[PASSAGE FOR REVIEW]:
::::::
Thursday, December 6, 2012
Editors note:Today’s guest blogger is Rick Hinrichs from the Red Cross - San Diego/Imperial Counties Chapter. We recently sat down with him to discuss how his organization stays coordinated during disasters using Google Earth and Maps. To learn more, watch this video.
In the event of a natural disaster or unexpected emergency, a quick and effective response can mean the difference between life and death. We at the Red Cross can always be counted on to assist on the front lines of these disasters and emergencies.
When the 2007 wildfires struck Southern California, 500,000 people were told to evacuate their homes in 30 minutes, but our San Diego command center wasn't fully staffed until four hours later. We scrambled to collect information and plan a strategy over the phone and through email. It was clear we needed a more efficient solution for better situational awareness and a common operating picture for the Red Cross command center, our volunteers and the citizens we serve.
::::::
[DATA FOR REVIEW]:
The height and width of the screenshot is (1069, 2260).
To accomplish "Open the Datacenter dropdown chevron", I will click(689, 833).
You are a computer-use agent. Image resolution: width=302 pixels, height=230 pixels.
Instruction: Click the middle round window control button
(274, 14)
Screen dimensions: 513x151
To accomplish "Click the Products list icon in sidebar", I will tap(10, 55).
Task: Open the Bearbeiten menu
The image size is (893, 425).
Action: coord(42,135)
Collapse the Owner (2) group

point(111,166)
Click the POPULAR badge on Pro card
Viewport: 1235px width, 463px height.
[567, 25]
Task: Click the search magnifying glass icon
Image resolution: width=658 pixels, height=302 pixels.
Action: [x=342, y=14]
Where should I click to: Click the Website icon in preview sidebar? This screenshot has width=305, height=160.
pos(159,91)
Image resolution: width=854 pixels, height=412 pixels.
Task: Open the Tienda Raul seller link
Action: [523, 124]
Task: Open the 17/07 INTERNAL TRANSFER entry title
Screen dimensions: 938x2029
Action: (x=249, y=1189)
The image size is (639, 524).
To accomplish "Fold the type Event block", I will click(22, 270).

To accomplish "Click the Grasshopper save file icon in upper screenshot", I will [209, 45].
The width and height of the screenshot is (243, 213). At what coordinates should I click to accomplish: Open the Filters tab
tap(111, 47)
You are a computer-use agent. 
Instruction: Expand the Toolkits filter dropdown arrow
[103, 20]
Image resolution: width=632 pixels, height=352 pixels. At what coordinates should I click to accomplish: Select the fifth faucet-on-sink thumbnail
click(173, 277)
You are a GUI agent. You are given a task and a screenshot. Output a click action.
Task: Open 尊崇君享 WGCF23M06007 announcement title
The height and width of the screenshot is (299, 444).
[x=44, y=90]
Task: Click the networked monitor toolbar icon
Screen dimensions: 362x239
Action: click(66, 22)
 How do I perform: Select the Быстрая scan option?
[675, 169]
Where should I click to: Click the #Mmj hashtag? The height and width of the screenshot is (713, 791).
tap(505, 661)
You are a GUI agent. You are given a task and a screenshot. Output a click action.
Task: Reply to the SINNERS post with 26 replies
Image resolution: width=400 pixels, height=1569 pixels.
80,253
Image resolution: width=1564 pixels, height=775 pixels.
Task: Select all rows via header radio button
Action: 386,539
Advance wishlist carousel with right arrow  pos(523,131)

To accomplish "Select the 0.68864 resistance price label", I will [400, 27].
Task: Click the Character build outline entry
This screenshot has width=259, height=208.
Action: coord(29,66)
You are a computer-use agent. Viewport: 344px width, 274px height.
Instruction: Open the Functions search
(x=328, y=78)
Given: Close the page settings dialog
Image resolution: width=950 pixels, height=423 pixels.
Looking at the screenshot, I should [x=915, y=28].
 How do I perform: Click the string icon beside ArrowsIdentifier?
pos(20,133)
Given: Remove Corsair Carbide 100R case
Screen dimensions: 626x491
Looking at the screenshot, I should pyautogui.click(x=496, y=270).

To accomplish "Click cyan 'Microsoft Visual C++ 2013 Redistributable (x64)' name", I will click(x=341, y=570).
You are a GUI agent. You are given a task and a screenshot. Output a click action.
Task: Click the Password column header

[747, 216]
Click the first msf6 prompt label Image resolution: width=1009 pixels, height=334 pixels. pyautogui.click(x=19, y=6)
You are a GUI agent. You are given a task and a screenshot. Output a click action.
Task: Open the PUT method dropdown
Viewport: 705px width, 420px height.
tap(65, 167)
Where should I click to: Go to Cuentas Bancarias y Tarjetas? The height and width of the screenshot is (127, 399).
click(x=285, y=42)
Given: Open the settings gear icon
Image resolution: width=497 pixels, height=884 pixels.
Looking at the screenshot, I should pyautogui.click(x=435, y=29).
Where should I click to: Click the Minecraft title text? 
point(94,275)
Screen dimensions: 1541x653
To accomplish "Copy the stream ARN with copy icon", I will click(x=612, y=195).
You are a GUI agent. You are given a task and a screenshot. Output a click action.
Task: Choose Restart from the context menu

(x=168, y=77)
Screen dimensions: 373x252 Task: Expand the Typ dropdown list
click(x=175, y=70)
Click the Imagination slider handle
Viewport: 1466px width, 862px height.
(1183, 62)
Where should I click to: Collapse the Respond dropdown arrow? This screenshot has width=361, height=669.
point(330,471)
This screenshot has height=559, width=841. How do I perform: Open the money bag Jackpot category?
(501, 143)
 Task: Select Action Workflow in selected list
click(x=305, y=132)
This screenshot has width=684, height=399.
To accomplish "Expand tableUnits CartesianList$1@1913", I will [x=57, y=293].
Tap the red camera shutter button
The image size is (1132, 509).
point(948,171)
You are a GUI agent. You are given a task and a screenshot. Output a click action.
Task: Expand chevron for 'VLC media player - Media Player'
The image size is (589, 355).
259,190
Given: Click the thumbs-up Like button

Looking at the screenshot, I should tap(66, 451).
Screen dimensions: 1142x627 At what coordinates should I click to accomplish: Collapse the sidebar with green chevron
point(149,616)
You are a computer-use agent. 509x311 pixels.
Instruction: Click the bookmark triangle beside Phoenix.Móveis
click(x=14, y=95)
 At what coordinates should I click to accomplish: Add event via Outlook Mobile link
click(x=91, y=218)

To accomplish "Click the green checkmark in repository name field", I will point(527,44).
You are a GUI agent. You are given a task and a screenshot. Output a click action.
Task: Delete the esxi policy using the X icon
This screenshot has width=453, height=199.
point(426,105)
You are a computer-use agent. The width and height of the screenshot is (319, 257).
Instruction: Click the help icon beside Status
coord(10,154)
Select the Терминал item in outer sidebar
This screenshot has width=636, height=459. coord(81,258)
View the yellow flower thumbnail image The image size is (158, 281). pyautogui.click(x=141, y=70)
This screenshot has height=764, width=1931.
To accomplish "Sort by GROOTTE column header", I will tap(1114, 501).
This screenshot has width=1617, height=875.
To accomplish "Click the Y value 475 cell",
::::::
[EXERCISE REQUIREMENTS]:
1. In the Red Cross guest post, give the stretch from "In the event" through "citizens we serve." again with "wildfires" swapped for "brush fires".
2. According to the Red Cross guest post, how many people were told to evacuate their homes when the 2007 wildfires struck Southern California?
3. Write what comes next in the Red Cross guest post, starting from where it stops.

[ANSWERS FOR THE EXERCISE]:
1.
In the event of a natural disaster or unexpected emergency, a quick and effective response can mean the difference between life and death. We at the Red Cross can always be counted on to assist on the front lines of these disasters and emergencies.
When the 2007 brush fires struck Southern California, 500,000 people were told to evacuate their homes in 30 minutes, but our San Diego command center wasn't fully staffed until four hours later. We scrambled to collect information and plan a strategy over the phone and through email. It was clear we needed a more efficient solution for better situational awareness and a common operating picture for the Red Cross command center, our volunteers and the citizens we serve.

2. 500,000 people.

3.
In response, our San Diego/Imperial Counties Chapter of the Red Cross implemented a new response system built on Google Earth and Maps. Our map has dozens of data layers that can be used in a disaster situation to display, in real-time, everything from the location of our volunteers to shelters, food trucks, and medical supplies. This map can also be easily shared with other emergency management agencies outside of Southern California.
Now, volunteers and the public can pull up the Red Cross’ web-based emergency response map on their smartphones or tablets while out in the field. They can see safe routes to travel, hospital locations and other places to access resources during a disaster. Google Earth and Maps require no additional training; our volunteers already know how to use them.
Our chapter responds to a disaster once every 28 hours or so, from house fires and SWAT incidents to search and rescue operations. By mapping these locations on Google Earth and Maps, we can see where our assets are, determine where the most incidents occur, and better target our outreach and effectiveness.
The bottom line: the Red Cross is committed to protecting property and lives, and Google Earth and Maps help us do a much better job.